I don’t own a sunscreen brand and have no financial interests in any sunscreens or sunscreen manufacturers on the market. I also don’t make money from this blog, I make money from consulting, giving my opinion and creating products for people, most (but not all) of whom do subscribe to the notion that natural is better, ‘free from’ is ideal and environmentally safe is a given. So I don’t really mind or profit from how people take this or any other blog article I write, I just put them up here as a stream of consciousness, a way of me sharing my experience and technical knowledge with others in a way that they can take or leave for free. The only thing that I would like to think is that some of what is written here does get people thinking more critically about articles that use fear and one-sided logic to push an agenda. Surely the best way to make the world a better place is to lay it all out on the table. The good, the bad and the indifferent?

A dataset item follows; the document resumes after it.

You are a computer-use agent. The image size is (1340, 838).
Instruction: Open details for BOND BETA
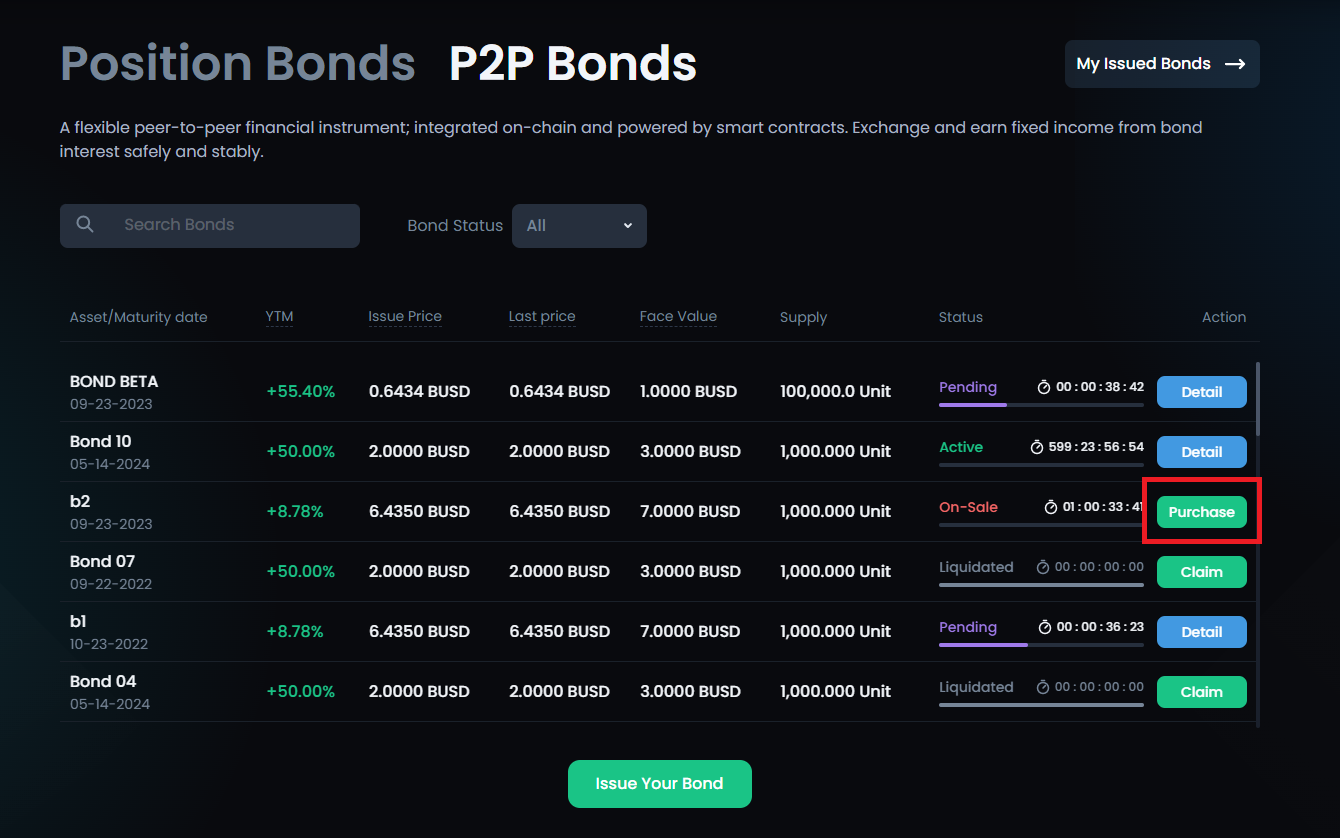(1201, 392)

So, for what it’s worth, that’s what I think. Take it or leave it but please, don’t die from a stress-induced heart attack because you have information over-load and no longer know who to trust.
Amanda x
Thanks for this! Although I am not a scientific person, I was brought up to have a sceptical eye, and at Uni was taught to respect articles that link to scientific studies which use sampling etc etc. So I’ve read articles like the referred and thought WTF? The sun as opposed to UV? And so on … sad thing is mamy accept everything that’s out there. Which is why this blog page should be published everywhere. If I were still on FB I’d link it there but I left it quite a while ago. Luckily for me🙄.
I love your posts. Thsnk you.
Thanks Francesca, I’m glad you found it enjoyable and useful. We all have personal bias and we all miss things in our analysis but when its wilful ignorance it crosses the line for me as it is such a huge breach of trust.

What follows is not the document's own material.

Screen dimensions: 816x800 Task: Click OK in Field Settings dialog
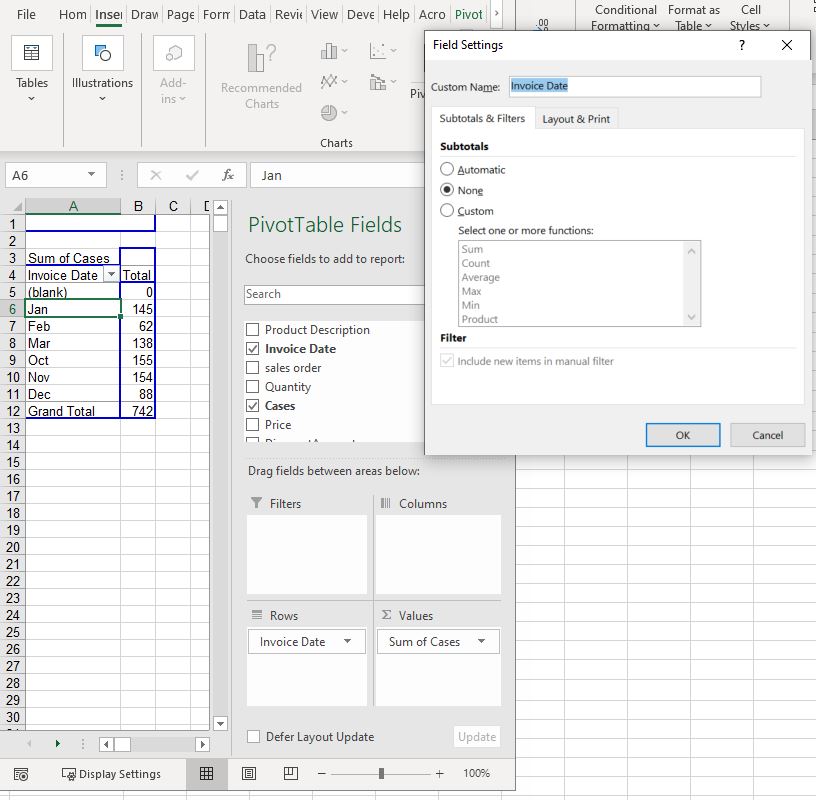tap(683, 434)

It is a shame. I’d love to take a bath in red wine to save my teeth from going purple!
Fantastic article! I’m thrilled to see more and more of these types of articles out there providing logic rather than skin being your second mouth! Remind me of that South Park episode!
Lol now wouldn’t that be nice! I did see a spa in Japan that has a red wine bath. They claim the antioxidants are good for the skin which I am sure they are 🙂
We’ve got red wine masks here- but they don’t make us look like grapes unfortunately! I don’t. Price any difference in my skin using them!